Die Parzelle war aber beim Vertragsabschluss mangels Kanalisation, Wasserzuleitung und hinreichender Zufahrt nicht erschlossen, somit nicht Bauland im engeren Sinne. Das wusste der Kläger beim Vertragsabschluss. Es wurde ihm somit nicht baureifes Land versprochen. Trotzdem hat der Gemeinderat von Flims das erste Baugesuch nicht vorbehaltlos abgelehnt, sondern bloss deshalb zurückgewiesen, weil der geplante Bau zu gross sei und nicht ins Gelände passe. Es ist daher anzunehmen, dass er die Bewilligung für ein abgeändertes Projekt erteilt hätte und dass somit im Zeitpunkt des Vertragsabschlusses die streitige Parzelle überbaut werden konnte.
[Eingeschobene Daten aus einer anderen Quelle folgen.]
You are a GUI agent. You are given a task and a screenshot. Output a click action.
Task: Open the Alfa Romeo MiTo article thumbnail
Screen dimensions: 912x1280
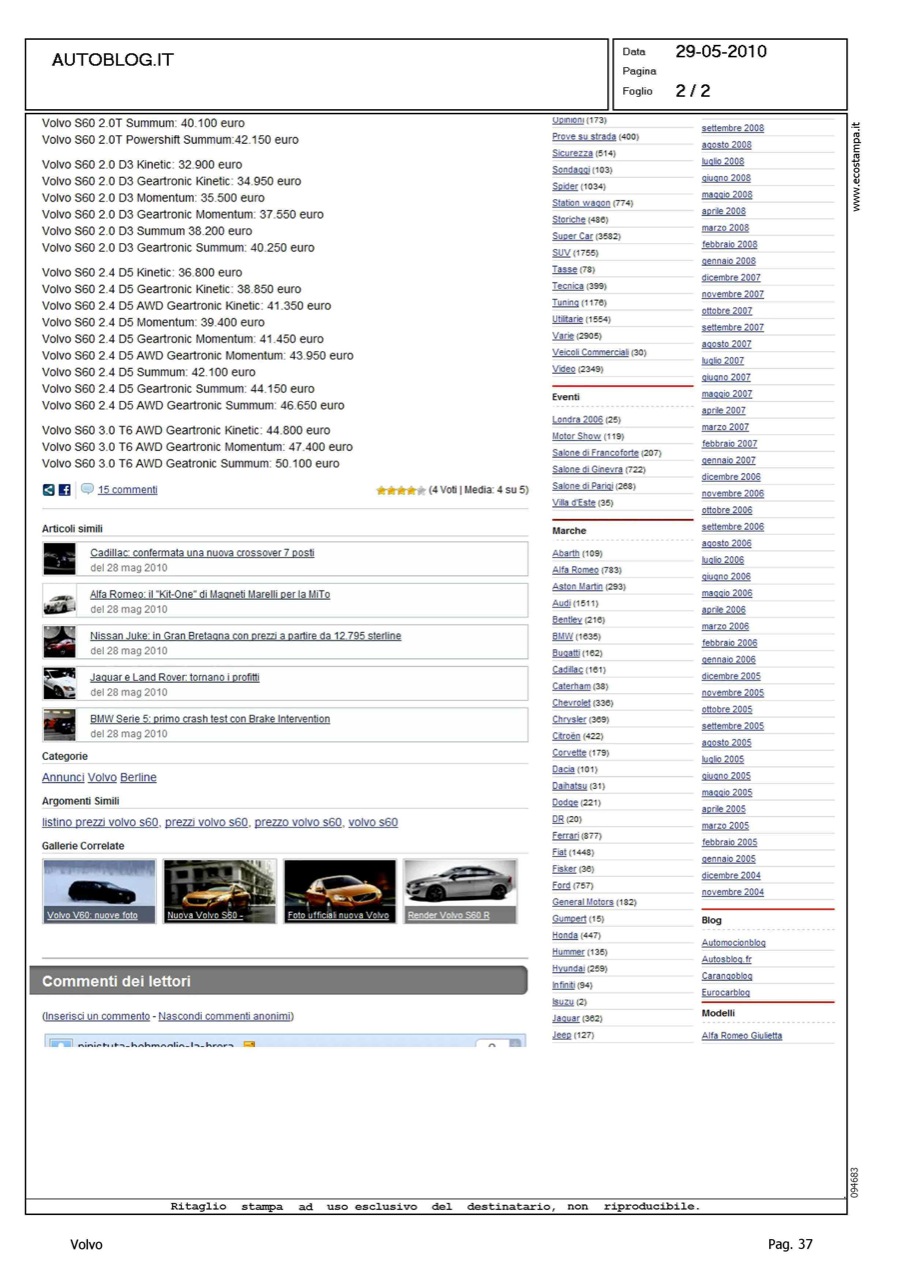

Richtig ist, dass das zweite Baugesuch aus einem anderen Grunde, d.h. wegen der ungenügenden Zufahrt zum Grundstück abgelehnt wurde. Ob dieser Entscheid auf die infolge der baulichen Entwicklung in Flims notwendig gewordene Verschärfung der Baubewilligungspraxis zurückzuführen ist, kann dahingestellt bleiben. Zwar erklärte sich der Gemeinderat von Flims vor Vertragsbschluss mit der Wasserzuleitung grundsätzlich einverstanden und äusserte die Bereitschaft, das Projekt zur Überprüfung der Ausmasse entgegenzunehmen. Damit sicherte er aber nicht verbindlich zu, er werde im Baubewilligungsverfahren auf die baupolizeilichen Anforderungen verzichten und die Überbauung einer unerschlossenen Parzelle gestatten. Nichts hätte ihn daran gehindert, bereits das erste Baugesuch wegen der ungenügenden Zufahrt abzulehnen. Die irrtümliche Annahme des Klägers, er werde die Baubewilligung ohne weiteres erhalten, obwohl das Grundstück nur über einen Feldweg erreichbar war, betraf keinen Sachverhalt, der nach Treu und Glauben im Geschäftsverkehr als wesentliche Grundlage des Vertrages angesehen werden konnte. Vielmehr handelte es sich um eine falsche Vorstellung über die Rechtsfolgen der baupolizeilichen
BGE 95 II 407 S. 411
Vorschriften, die vom Parteiwillen unabhängig sind und - wie die Beweggründe des Vertragsschlusses - ausserhalb des streitigen Rechtsgeschäftes stehen. Der Irrtum über die Rechtslage ist somit nicht wesentlich, weshalb die Anfechtung des Vertrages ausgeschlossen ist. Wollte der Kläger unter den gegebenen Umständen den Bestand oder Nichtbestand des Vertrages vom Ausgang des Baubewilligungsverfahrens abhängig machen, so hatte er bei der Beurkundung eine entsprechende Bedingung in den Vertrag aufnehmen zu lassen (vgl.
BGE 79 II 275
Erw. 5 lit. b). Zudem hat der Kläger nicht dargetan, dass die technischen Voraussetzungen für einen genügenden Weg fehlten und daher die Überbauung der Parzelle nicht möglich gewesen wäre.
2.
Das Kantonsgericht erklärt, die Verkäuferin habe die Parzelle als Bauland veräussert und damit eine unbefristete Zusicherung hinsichtlich ihrer Überbaubarkeit abgegeben.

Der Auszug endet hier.